Pesan yang disampaikan puisi ini sangat jelas: jangan tunduk, jangan lupa. Kita boleh kehilangan segalanya, tapi tidak boleh kehilangan harga diri. Tidak boleh kehilangan tekad untuk melawan penindasan. Jangan biarkan sejarah mencatat kita sebagai generasi yang diam.
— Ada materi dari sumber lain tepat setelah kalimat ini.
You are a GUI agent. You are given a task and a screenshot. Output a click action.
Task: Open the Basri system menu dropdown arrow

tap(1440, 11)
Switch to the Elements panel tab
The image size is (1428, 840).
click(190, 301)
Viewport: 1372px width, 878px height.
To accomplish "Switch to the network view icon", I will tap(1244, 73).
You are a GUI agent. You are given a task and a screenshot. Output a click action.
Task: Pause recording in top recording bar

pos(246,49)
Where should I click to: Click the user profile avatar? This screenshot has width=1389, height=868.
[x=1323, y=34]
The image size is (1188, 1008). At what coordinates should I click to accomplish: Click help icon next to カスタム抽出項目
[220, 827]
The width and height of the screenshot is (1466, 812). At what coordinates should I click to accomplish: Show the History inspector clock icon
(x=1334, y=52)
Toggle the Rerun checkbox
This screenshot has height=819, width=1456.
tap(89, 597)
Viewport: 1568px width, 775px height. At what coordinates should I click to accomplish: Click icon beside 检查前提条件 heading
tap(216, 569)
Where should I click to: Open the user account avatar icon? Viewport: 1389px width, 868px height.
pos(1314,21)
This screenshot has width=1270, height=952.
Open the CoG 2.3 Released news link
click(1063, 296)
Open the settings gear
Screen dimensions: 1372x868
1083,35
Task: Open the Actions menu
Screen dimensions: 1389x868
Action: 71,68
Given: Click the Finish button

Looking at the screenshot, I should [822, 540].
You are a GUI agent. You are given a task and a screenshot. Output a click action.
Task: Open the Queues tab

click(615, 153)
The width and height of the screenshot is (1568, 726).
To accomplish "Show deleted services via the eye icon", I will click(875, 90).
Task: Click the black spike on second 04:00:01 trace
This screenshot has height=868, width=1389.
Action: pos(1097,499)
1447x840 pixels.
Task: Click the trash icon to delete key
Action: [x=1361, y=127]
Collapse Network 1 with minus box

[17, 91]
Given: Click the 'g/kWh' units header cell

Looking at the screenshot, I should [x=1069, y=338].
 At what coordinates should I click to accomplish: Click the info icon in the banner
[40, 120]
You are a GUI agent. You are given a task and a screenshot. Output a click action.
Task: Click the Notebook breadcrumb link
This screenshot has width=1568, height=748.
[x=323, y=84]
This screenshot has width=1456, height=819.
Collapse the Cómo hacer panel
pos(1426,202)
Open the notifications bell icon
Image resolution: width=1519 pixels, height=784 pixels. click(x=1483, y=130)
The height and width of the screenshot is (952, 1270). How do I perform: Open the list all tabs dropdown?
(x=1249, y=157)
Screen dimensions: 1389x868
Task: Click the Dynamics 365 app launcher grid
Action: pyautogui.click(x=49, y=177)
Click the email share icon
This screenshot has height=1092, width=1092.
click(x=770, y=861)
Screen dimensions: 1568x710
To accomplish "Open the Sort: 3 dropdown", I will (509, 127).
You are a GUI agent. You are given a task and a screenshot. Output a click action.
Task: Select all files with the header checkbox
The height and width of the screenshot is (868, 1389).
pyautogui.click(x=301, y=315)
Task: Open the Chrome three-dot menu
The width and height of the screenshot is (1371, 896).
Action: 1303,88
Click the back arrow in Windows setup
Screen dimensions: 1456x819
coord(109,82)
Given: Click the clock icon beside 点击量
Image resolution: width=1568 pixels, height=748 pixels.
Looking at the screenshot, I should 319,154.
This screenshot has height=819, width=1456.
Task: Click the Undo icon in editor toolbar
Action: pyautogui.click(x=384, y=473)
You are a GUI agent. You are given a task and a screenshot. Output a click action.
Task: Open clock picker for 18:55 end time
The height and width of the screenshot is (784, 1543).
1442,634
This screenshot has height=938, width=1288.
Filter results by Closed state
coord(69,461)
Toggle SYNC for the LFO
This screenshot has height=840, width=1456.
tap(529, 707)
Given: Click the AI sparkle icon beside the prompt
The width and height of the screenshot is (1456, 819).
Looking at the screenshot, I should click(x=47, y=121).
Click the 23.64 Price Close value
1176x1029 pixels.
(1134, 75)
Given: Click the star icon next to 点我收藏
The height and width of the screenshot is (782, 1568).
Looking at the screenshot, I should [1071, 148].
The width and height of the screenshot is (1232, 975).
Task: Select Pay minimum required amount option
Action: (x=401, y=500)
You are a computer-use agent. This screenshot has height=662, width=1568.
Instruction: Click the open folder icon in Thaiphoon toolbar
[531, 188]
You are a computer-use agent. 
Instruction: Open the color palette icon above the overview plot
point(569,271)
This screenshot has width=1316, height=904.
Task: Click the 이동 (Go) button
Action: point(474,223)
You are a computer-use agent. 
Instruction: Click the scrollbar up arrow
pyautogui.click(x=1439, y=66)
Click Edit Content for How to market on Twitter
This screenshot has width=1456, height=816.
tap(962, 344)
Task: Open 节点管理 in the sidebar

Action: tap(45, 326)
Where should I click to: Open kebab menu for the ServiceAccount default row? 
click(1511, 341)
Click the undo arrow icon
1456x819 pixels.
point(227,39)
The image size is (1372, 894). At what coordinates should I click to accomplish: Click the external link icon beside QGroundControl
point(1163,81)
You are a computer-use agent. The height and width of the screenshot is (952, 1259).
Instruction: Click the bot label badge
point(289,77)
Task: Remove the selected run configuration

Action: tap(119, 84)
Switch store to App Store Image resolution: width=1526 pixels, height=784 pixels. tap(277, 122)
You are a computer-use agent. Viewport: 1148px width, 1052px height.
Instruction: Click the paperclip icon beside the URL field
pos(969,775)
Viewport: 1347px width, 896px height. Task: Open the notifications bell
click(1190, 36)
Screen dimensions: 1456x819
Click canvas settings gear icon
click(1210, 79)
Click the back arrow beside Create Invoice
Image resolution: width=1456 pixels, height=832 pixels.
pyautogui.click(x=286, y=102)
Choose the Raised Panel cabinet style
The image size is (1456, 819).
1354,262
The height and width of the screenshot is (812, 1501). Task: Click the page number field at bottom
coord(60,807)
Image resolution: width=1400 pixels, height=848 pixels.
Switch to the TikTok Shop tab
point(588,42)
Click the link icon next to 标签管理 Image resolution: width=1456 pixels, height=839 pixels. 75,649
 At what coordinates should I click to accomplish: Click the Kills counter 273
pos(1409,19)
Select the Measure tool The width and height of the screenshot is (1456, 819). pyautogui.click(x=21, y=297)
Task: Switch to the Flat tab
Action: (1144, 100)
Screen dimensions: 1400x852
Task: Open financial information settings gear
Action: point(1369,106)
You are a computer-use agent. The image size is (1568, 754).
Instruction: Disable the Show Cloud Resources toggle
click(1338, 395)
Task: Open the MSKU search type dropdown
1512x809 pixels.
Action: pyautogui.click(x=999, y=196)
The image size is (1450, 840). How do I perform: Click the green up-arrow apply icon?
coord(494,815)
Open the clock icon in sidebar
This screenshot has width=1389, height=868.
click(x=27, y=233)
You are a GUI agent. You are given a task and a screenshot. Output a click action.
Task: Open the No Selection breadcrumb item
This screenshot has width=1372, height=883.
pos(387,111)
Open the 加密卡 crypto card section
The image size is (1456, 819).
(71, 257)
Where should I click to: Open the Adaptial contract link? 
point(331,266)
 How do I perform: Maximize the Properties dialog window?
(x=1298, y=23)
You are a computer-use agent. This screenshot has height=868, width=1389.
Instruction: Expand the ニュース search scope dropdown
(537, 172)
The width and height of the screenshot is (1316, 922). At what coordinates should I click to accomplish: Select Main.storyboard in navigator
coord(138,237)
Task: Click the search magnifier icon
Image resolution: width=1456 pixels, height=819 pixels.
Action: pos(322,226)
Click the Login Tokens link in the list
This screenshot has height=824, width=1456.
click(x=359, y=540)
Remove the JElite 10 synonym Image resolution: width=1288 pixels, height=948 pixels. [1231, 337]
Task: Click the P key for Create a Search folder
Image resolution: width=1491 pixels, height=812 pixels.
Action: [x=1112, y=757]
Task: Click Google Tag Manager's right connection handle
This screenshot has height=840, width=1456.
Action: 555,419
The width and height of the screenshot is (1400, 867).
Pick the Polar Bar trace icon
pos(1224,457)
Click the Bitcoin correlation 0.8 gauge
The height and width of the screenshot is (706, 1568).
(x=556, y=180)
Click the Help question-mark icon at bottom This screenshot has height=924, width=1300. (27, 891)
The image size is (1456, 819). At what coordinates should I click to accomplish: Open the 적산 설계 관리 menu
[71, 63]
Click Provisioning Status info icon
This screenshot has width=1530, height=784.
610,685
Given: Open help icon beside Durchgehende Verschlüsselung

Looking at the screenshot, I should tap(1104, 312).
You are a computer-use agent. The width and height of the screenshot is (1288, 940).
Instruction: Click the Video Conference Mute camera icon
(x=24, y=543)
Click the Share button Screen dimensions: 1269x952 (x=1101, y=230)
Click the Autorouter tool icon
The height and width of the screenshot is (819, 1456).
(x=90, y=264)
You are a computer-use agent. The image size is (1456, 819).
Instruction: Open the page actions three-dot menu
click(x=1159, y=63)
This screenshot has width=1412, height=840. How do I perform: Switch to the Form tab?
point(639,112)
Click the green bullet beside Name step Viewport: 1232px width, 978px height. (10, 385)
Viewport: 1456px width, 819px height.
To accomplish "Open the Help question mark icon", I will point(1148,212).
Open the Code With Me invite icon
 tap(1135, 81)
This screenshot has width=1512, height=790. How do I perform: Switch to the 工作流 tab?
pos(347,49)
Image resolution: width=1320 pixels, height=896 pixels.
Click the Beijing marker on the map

Mawie seolah mengingatkan kita bahwa menjadi manusia merdeka bukan hanya soal memiliki rumah atau tanah, tapi soal memegang prinsip dan tidak menjadi budak, bahkan ketika dunia menawarkan kenyamanan sebagai gantinya.

Puisi Sebagai Tindakan

Puisi "Kita Orang-Orang yang Tak Mau Jadi Budak" bukan sekadar puisi. Ini adalah bentuk perlawanan kultural. Sebuah upaya untuk mengukuhkan bahwa sastra bukan hanya hiburan, tapi juga senjata. Mawie Ananta Jonie menghadirkan sajak yang keras, jujur, dan menggugah. Ia tidak menyembunyikan amarah di balik metafora rumit—ia meletakkannya tepat di depan mata, agar kita tidak lupa: bahwa masih ada orang-orang yang tidak menyerah, dan mungkin, kita salah satunya.

Puisi Sepenuhnya
Puisi: Kita Orang-Orang yang Tak Mau Jadi Budak
Karya: Mawie Ananta Jonie
© Sepenuhnya. All rights reserved.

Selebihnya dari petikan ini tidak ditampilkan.